- **INFORMATION SHOWN**
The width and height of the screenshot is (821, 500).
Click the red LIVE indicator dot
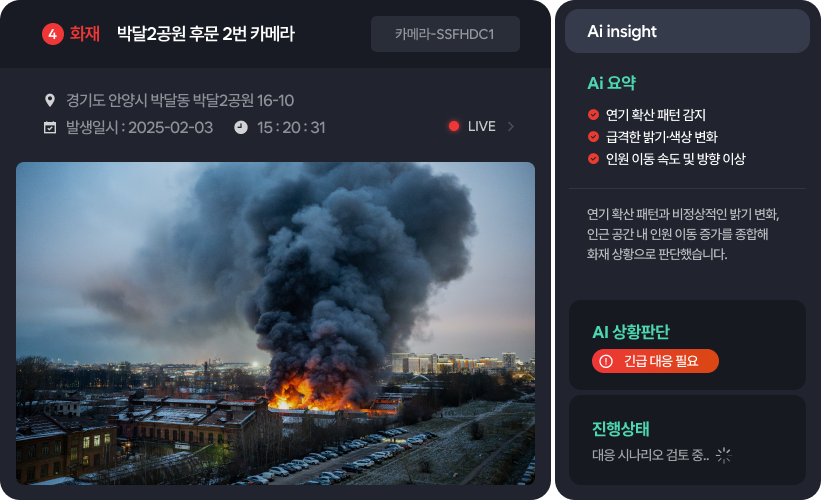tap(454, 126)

--

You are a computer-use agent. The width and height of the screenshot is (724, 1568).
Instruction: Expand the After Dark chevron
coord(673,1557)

- **EXERCISE GOAL**
Lines that contain "width" are to be copied from the records above.

- **OUTPUT BELOW**
The width and height of the screenshot is (821, 500).
You are a computer-use agent. The width and height of the screenshot is (724, 1568).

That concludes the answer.